CARBONIFEROUS AND PERMIAN GLACIGENIC AND NON-GLACIAL STRATA OF THE TEPUEL-GENOA BASIN, PATAGONIA, ARGENTINA: A NEAR-CONTINUOUS, DEEP-WATER RECORD OF SOUTH POLAR GONDWANA DURING THE LATE PALEOZOIC ICE AGE
In our study, we identify 11 facies, which include: 1) wave-rippled and hummocky cross-bedded sandstone; 2) thick fossiliferous mudrock; 3) lonestone-bearing mudrock; 4) sandstone blocks overlying shear planes; 5) deformed sandstone overlying shear planes; 6) thin-bedded sandstone; 7) massive sheet and channel-form sandstone; 8) microbially-mediated sandstone; 9) massive, stratified, and thin-bedded diamictite; 10) graded, reverse-graded, and massive clast-supported sheet and channel-form conglomerate; and 11) deformed conglomerate resting on shear planes.

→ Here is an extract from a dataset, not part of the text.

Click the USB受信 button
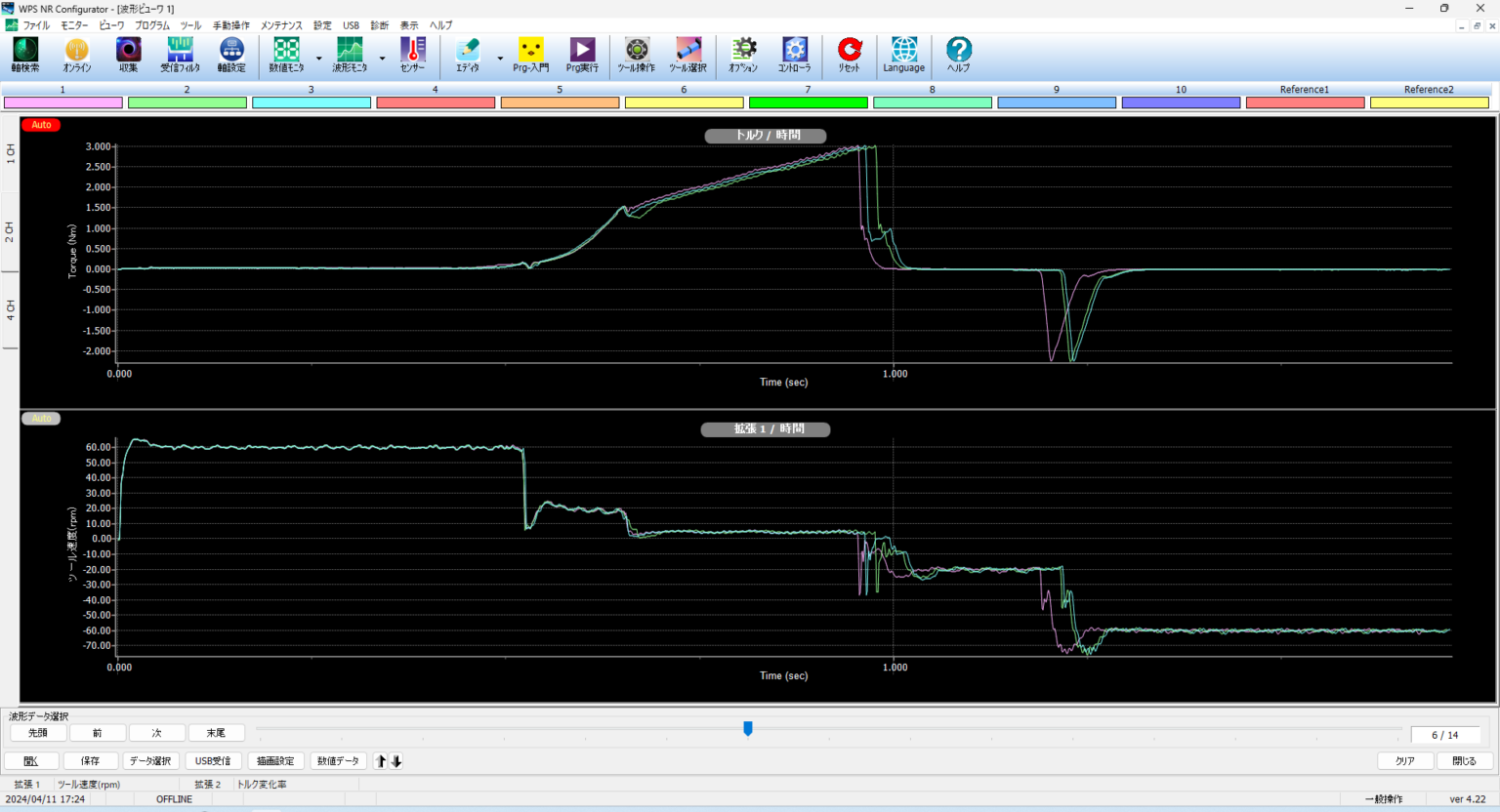 [x=213, y=761]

We interpret these units as wave-influenced shelf, neritic, hemipelagic, iceberg-rafted, glaciomarine meltwater plume, mass movement (slides/slumps), turbidite, sandy debris flow, muddy debris flow, and submarine channel deposits. Analysis of grooved and striated surfaces suggests formation of these features as glide planes beneath slide/slump blocks and as iceberg keel marks.
The occurrence of clinoforms suggests deposition near the shelf-slope break and farther basinward. Wave-rippled and hummocky cross-stratified sandstone and mudrock within topset beds and near the top of dipping clinoforms indicate deposition on the outer shelf and upper slope. Thick successions of hemipelagic mudrock, slump/slide blocks, dropstones, diamictites and channelized and sheet turbidites within clinoforms suggest deep-water sedimentation on the slope and on the basin floor. The arrangement of the deposits suggests that during relative sea-level low stands, clastic systems, including glaciers, transited the shelf and shed clastics into the deep basin. Fossil-bearing horizons occur above low-stand deposits and may represent condensed zones that developed during transgression/high-stand and/or the retreat of glaciers and clastics across the shelf.